EXERCISE ::
With the pictures left out, please write out exactly each line from the one containing "Nasha Mukti Kendra (70, 2482)" through the end of the material.

PROVIDED RECORDS ::
..............................

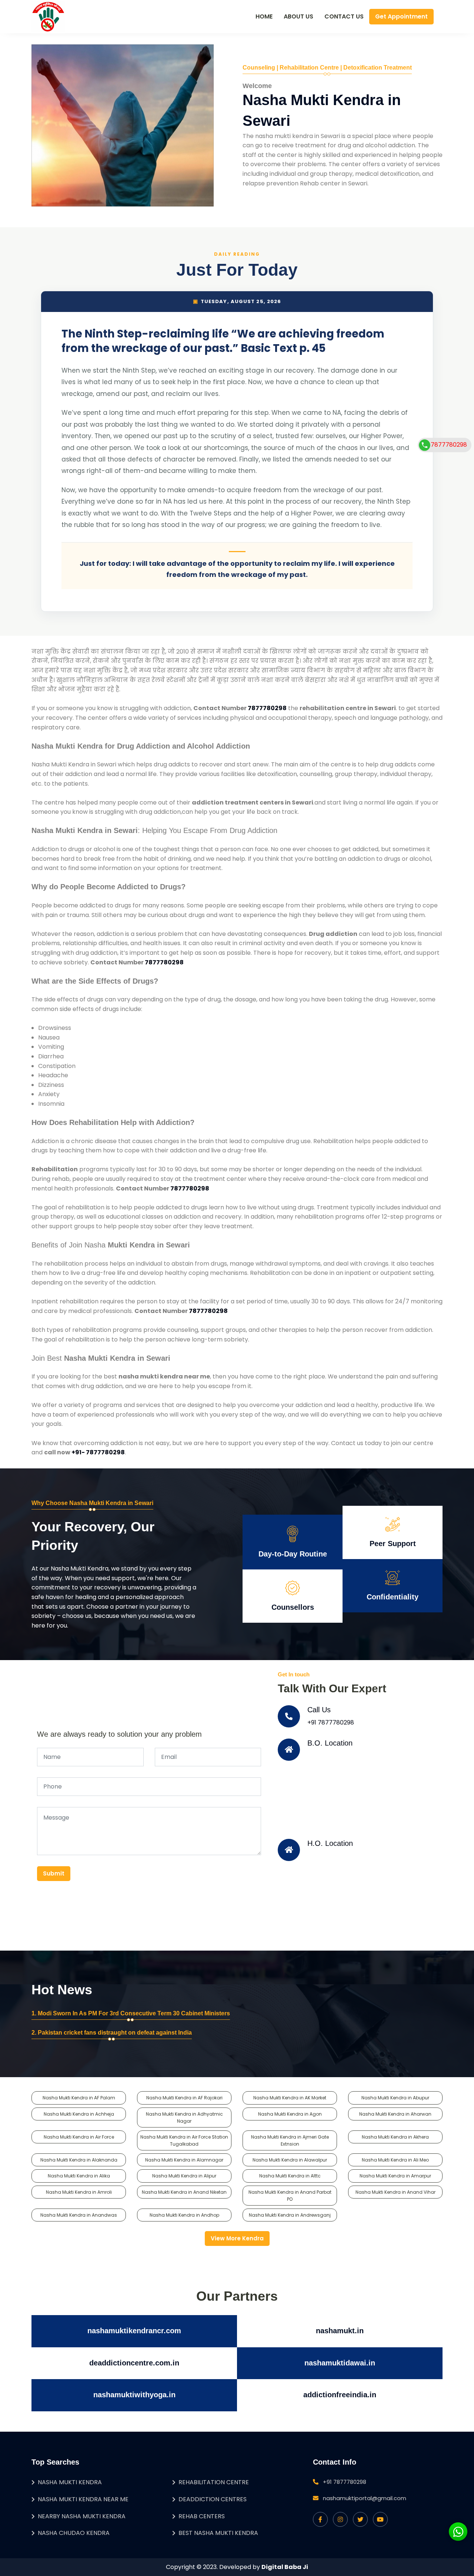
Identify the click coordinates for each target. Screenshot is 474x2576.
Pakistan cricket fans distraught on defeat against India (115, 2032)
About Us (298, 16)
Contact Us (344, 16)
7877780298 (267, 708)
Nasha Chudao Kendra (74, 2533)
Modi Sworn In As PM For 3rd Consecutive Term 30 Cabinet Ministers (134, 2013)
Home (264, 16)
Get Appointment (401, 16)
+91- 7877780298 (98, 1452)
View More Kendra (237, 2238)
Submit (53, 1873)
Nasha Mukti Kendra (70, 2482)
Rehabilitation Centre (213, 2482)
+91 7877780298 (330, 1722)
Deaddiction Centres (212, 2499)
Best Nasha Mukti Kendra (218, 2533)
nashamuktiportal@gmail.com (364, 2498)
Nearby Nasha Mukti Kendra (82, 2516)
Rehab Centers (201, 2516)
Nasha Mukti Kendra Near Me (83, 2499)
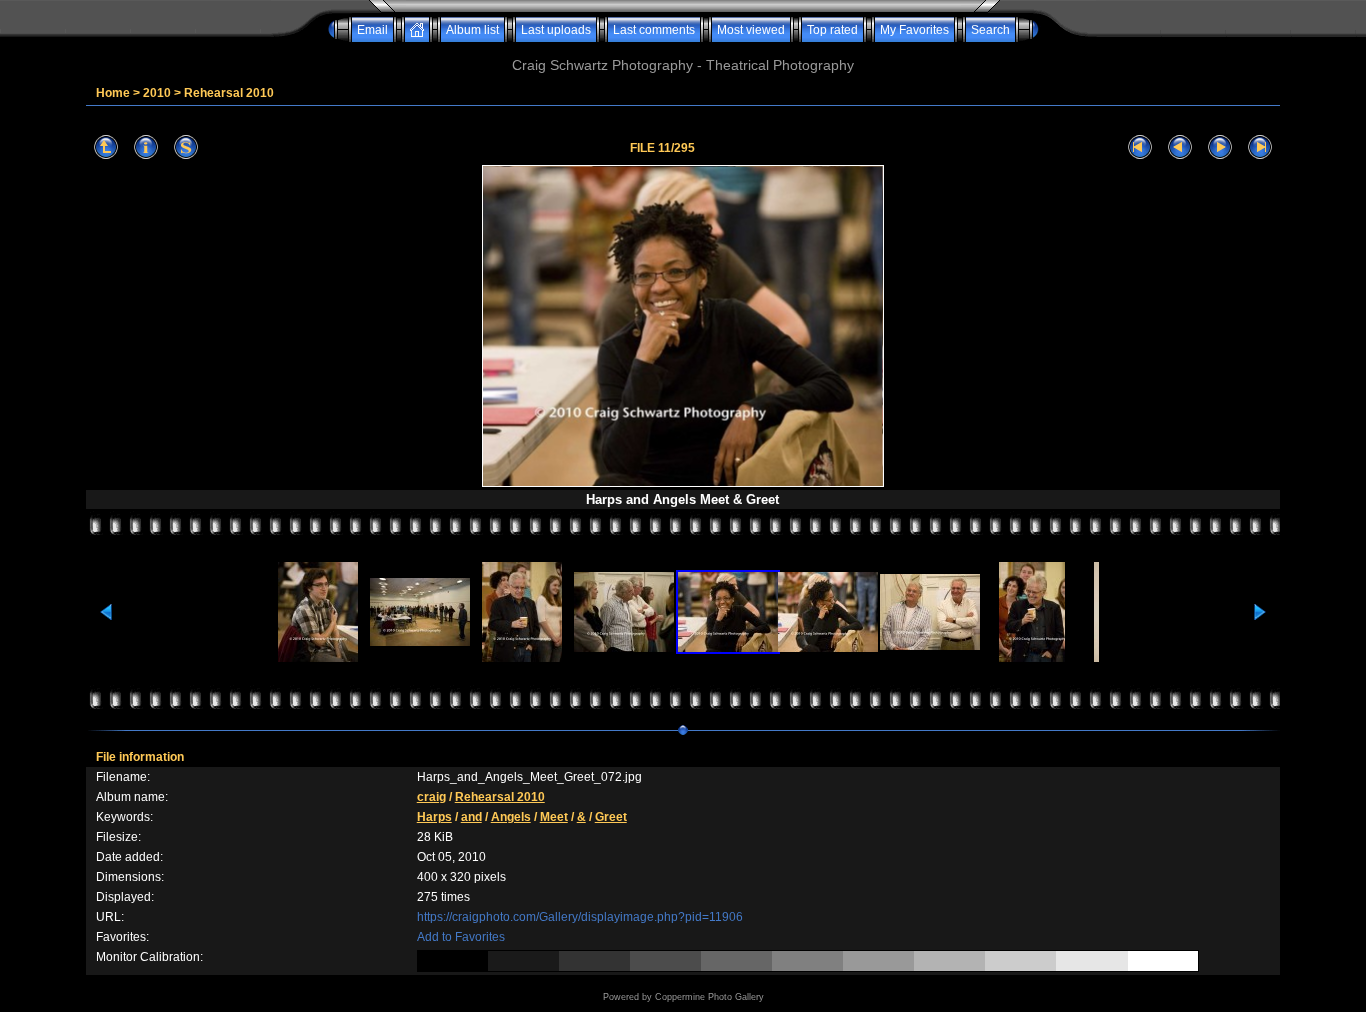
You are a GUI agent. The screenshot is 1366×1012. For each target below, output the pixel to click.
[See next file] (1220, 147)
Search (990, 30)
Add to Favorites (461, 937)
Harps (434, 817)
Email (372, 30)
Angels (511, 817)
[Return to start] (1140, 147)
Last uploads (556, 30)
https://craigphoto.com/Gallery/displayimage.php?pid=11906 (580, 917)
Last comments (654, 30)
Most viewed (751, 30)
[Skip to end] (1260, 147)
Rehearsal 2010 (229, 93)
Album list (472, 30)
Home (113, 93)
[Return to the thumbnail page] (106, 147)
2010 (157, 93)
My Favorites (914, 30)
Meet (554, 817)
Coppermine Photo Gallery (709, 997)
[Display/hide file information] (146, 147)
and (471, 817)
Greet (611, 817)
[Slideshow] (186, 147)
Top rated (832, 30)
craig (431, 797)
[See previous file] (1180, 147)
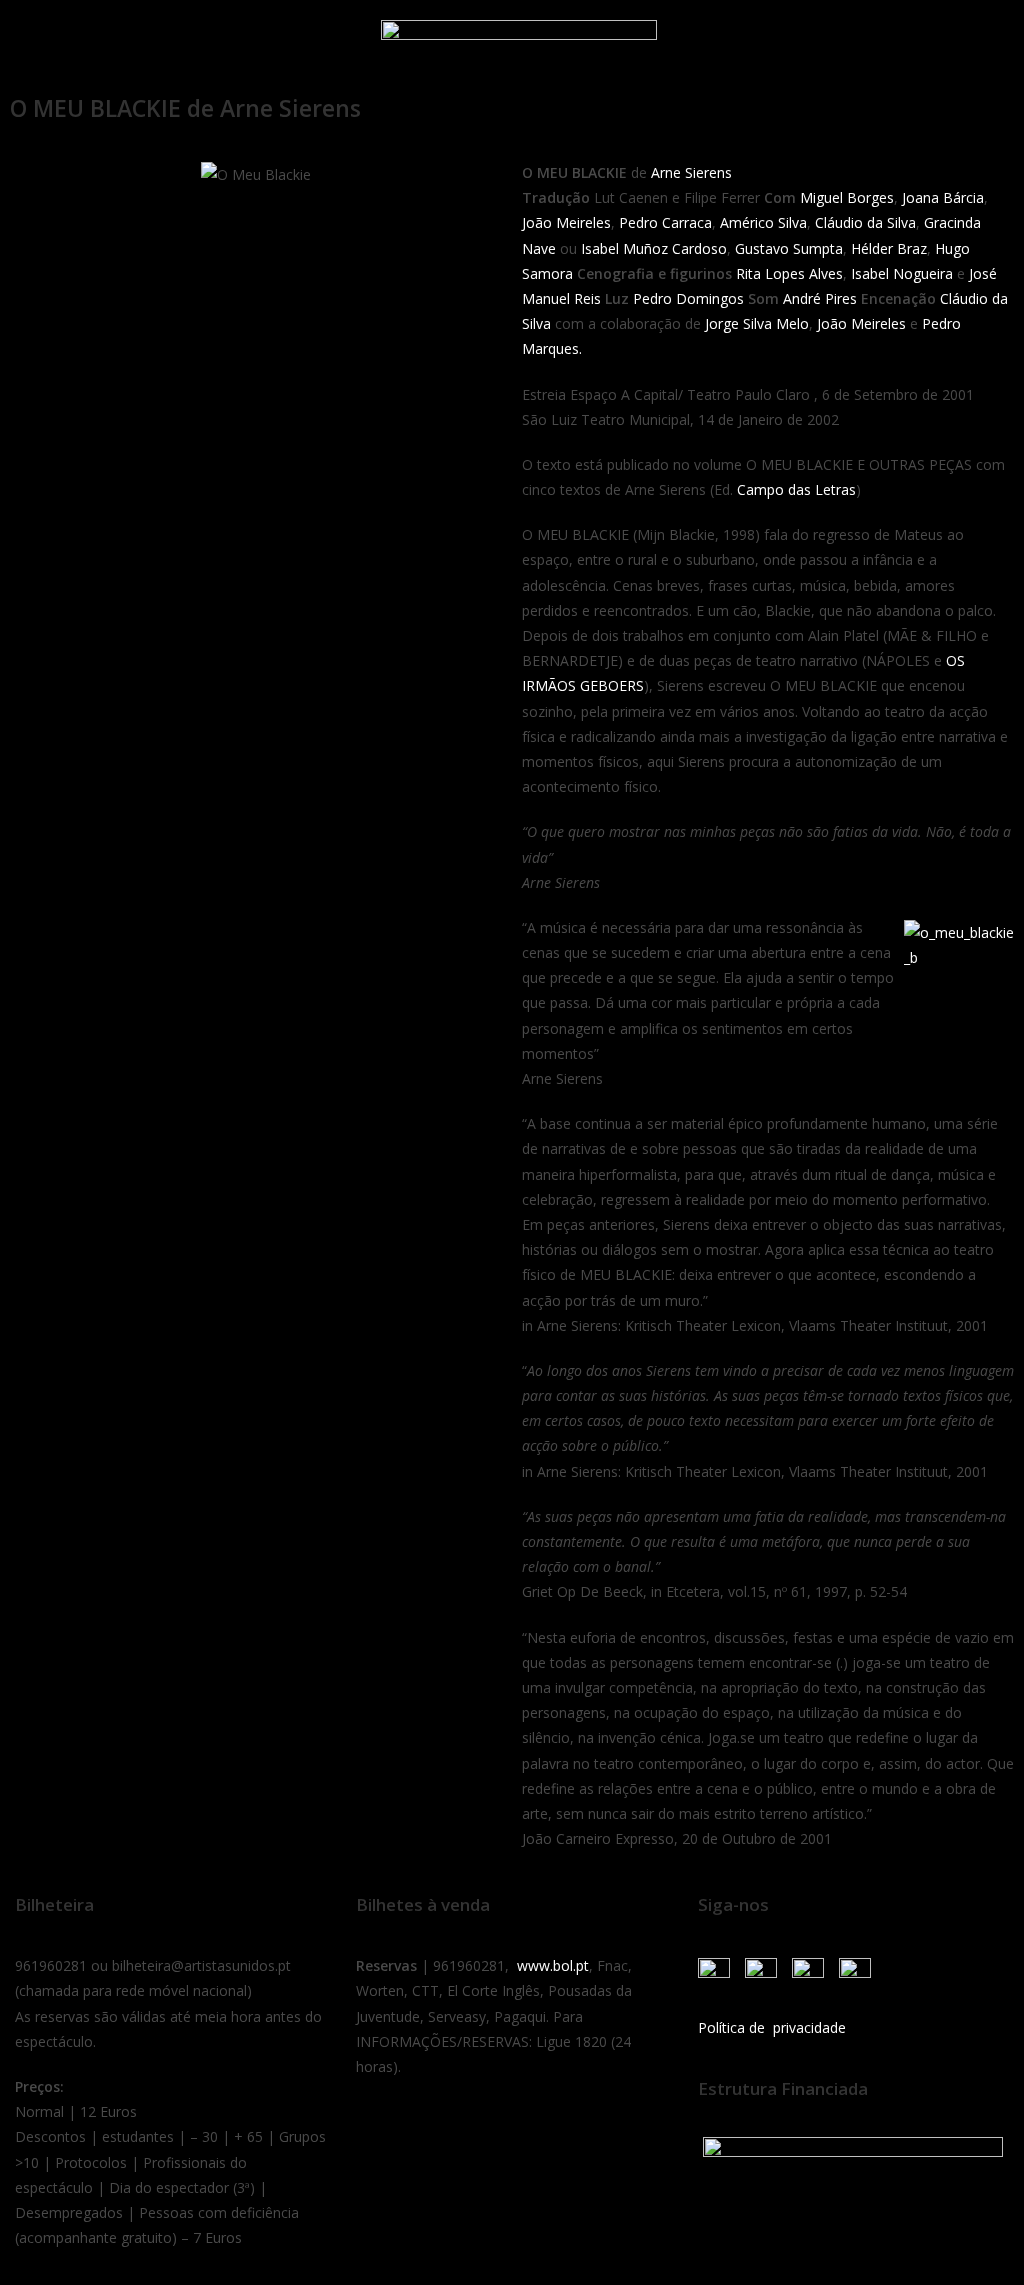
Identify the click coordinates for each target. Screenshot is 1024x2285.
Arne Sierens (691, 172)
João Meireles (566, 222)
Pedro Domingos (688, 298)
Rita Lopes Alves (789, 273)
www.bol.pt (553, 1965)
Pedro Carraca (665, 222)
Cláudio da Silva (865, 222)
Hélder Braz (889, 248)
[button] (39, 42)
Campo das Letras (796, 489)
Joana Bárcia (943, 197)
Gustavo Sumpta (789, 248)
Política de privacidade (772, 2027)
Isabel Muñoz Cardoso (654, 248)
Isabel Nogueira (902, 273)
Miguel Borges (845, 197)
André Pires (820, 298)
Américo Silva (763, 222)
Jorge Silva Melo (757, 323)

..............................

TASK RESPONSE ::
Nasha Mukti Kendra (70, 2482)
Rehabilitation Centre (213, 2482)
+91 7877780298 (330, 1722)
Deaddiction Centres (212, 2499)
Best Nasha Mukti Kendra (218, 2533)
nashamuktiportal@gmail.com (364, 2498)
Nearby Nasha Mukti Kendra (82, 2516)
Rehab Centers (201, 2516)
Nasha Mukti Kendra Near Me (83, 2499)
You are a GUI agent. The screenshot is 1366×1012. For each target below, output the pixel to click.
[See next file] (1220, 147)
Search (990, 30)
Add to Favorites (461, 937)
Harps (434, 817)
Email (372, 30)
Angels (511, 817)
[Return to start] (1140, 147)
Last uploads (556, 30)
https://craigphoto.com/Gallery/displayimage.php?pid=11906 (580, 917)
Last comments (654, 30)
Most viewed (751, 30)
[Skip to end] (1260, 147)
Rehearsal 2010 (229, 93)
Album list (472, 30)
Home (113, 93)
[Return to the thumbnail page] (106, 147)
2010 (157, 93)
My Favorites (914, 30)
Meet (554, 817)
Coppermine Photo Gallery (709, 997)
[Display/hide file information] (146, 147)
and (471, 817)
Greet (611, 817)
[Slideshow] (186, 147)
Top rated (832, 30)
craig (431, 797)
[See previous file] (1180, 147)
Identify the click coordinates for each target. Screenshot is 1024x2285.
Arne Sierens (691, 172)
João Meireles (566, 222)
Pedro Domingos (688, 298)
Rita Lopes Alves (789, 273)
www.bol.pt (553, 1965)
Pedro Carraca (665, 222)
Cláudio da Silva (865, 222)
Hélder Braz (889, 248)
[button] (39, 42)
Campo das Letras (796, 489)
Joana Bárcia (943, 197)
Gustavo Sumpta (789, 248)
Política de privacidade (772, 2027)
Isabel Muñoz Cardoso (654, 248)
Isabel Nogueira (902, 273)
Miguel Borges (845, 197)
André Pires (820, 298)
Américo Silva (763, 222)
Jorge Silva Melo (757, 323)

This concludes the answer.